▶ **Exercise task**: Copy the material from the line with "Where should I" to the line with "click(x=629, y=660)", both lines included, and give only those lines. Scale each answer coordinate by 2.55, rounding to whole numbers with halves going up, and leave out the pictures.

▶ **Input material**:
○ ○ ○ ○ ○
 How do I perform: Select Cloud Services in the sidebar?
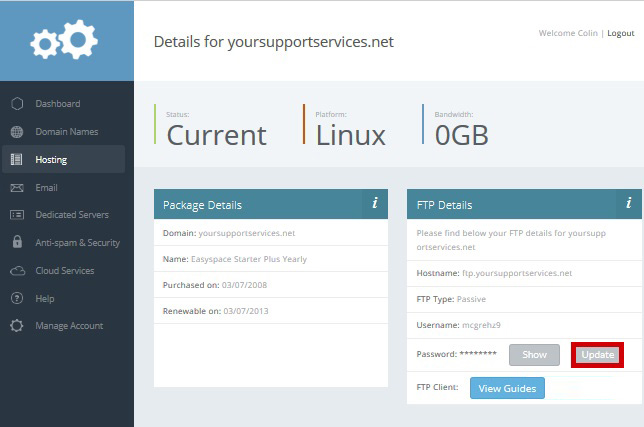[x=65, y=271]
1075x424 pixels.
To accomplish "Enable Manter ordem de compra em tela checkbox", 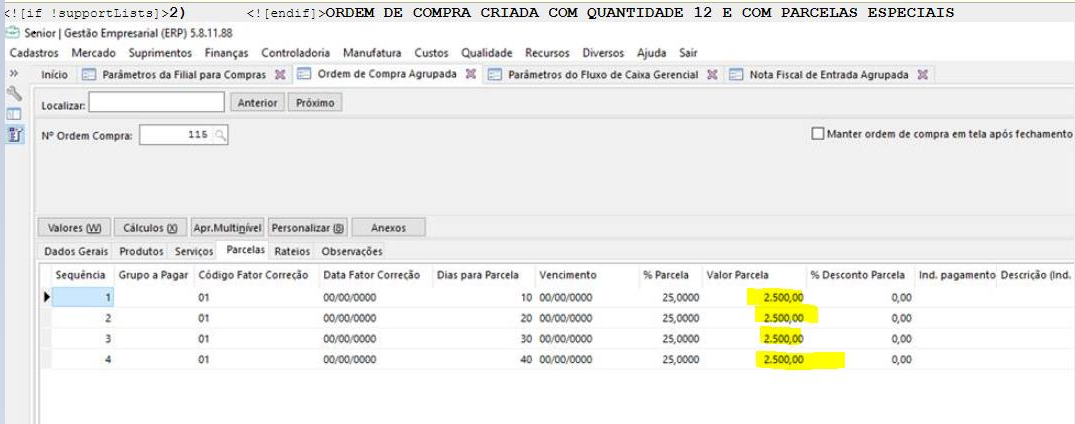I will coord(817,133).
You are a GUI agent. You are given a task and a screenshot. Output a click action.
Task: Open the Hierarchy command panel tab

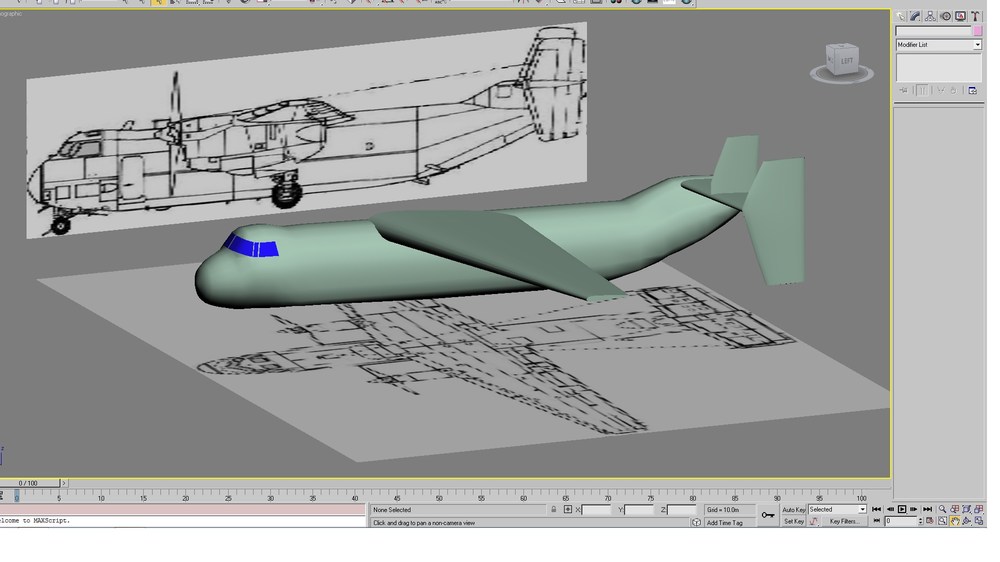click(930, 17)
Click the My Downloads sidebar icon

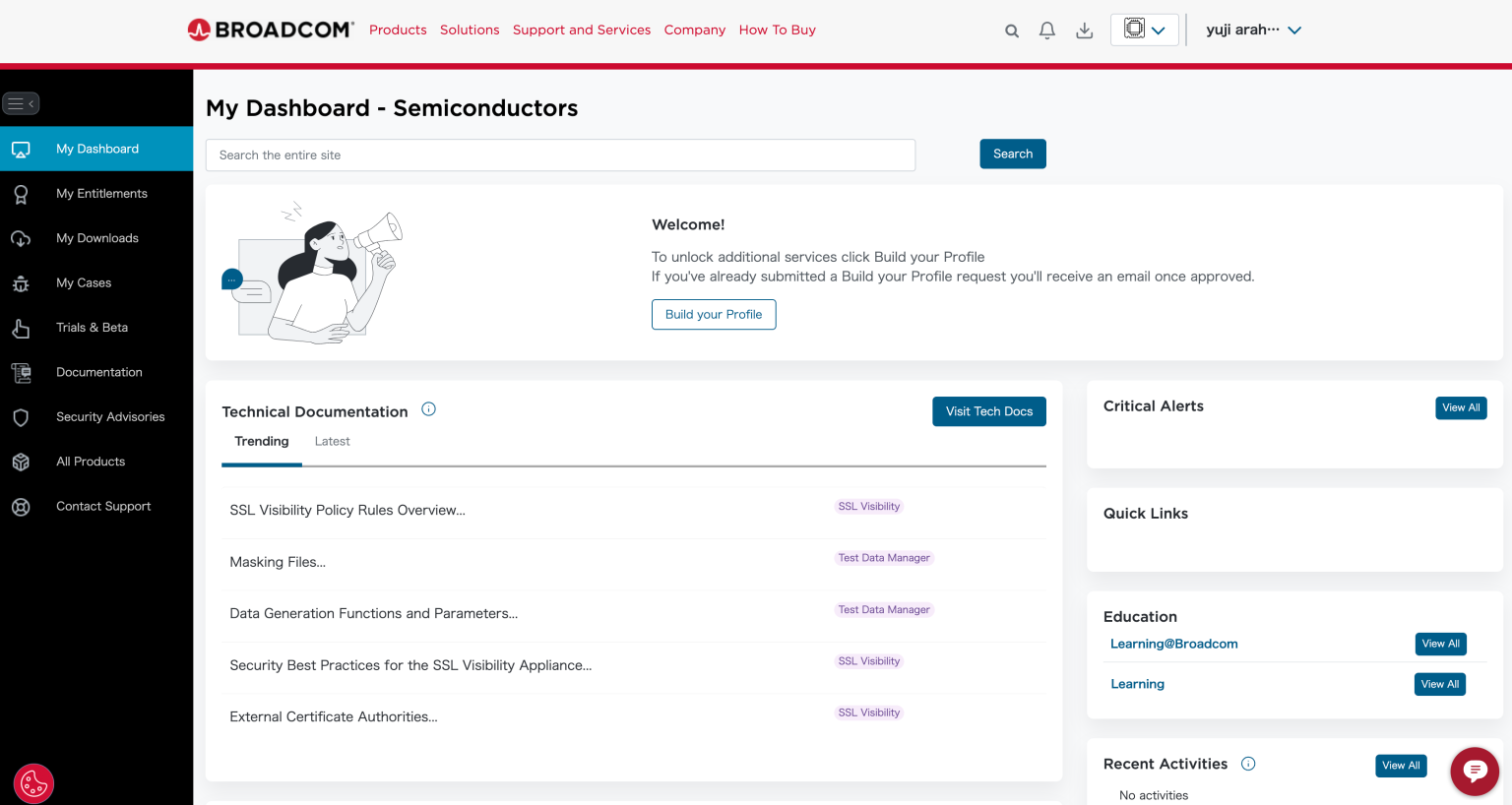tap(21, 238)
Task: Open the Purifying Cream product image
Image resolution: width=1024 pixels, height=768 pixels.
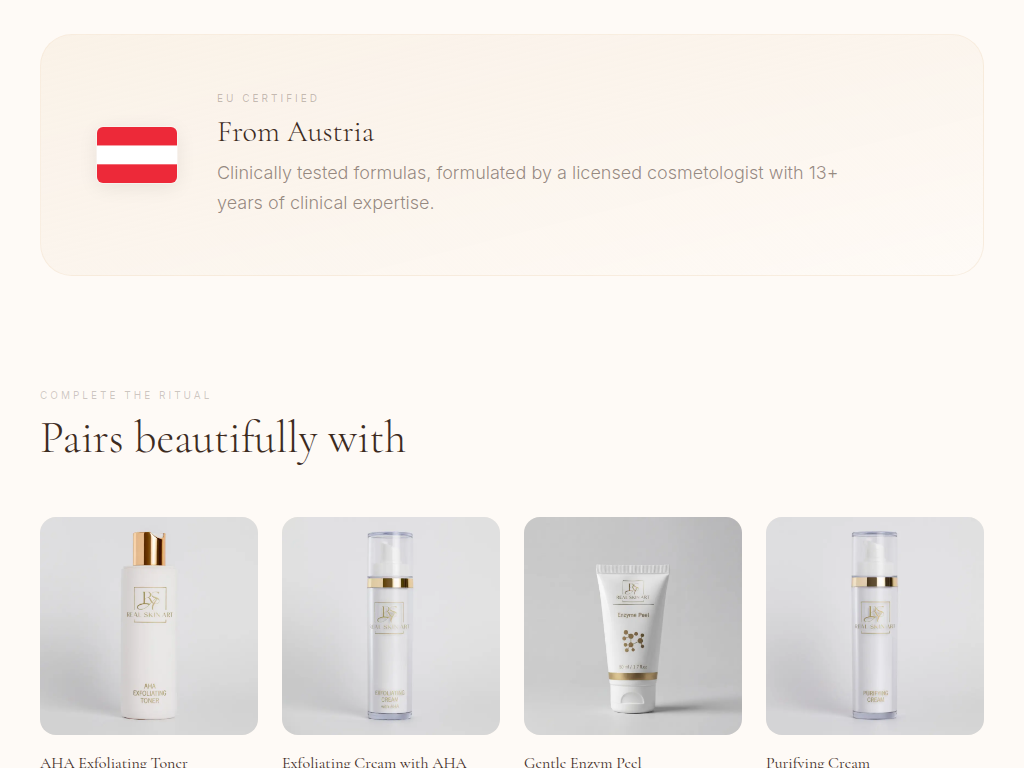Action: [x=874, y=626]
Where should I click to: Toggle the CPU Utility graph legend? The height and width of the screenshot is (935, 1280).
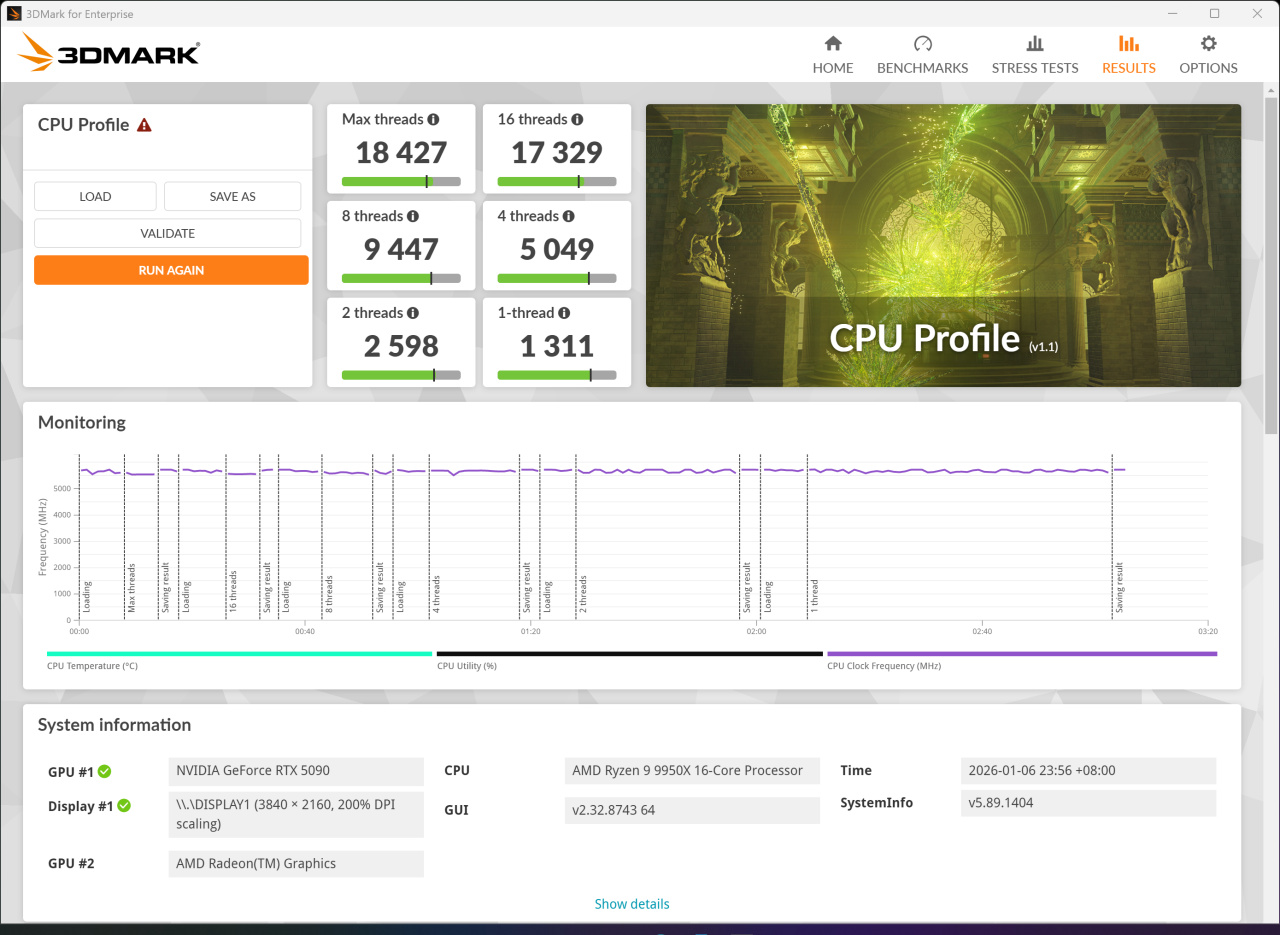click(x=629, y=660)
○ ○ ○ ○ ○
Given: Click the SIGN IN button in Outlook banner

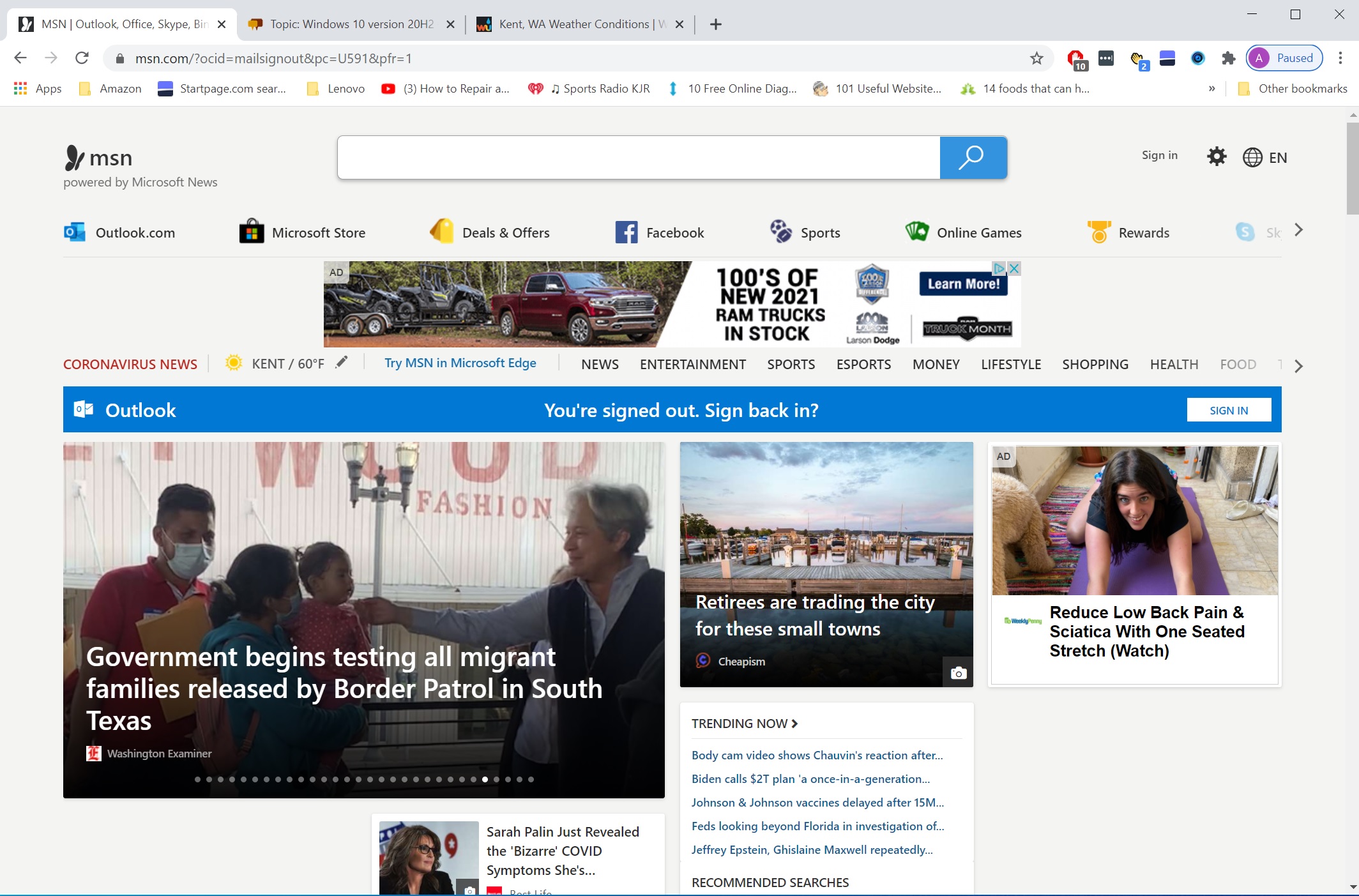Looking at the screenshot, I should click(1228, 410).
○ ○ ○ ○ ○
▶ **Result**:
Where should I click to: Toggle the CPU Utility graph legend? The height and width of the screenshot is (935, 1280).
click(x=1604, y=1683)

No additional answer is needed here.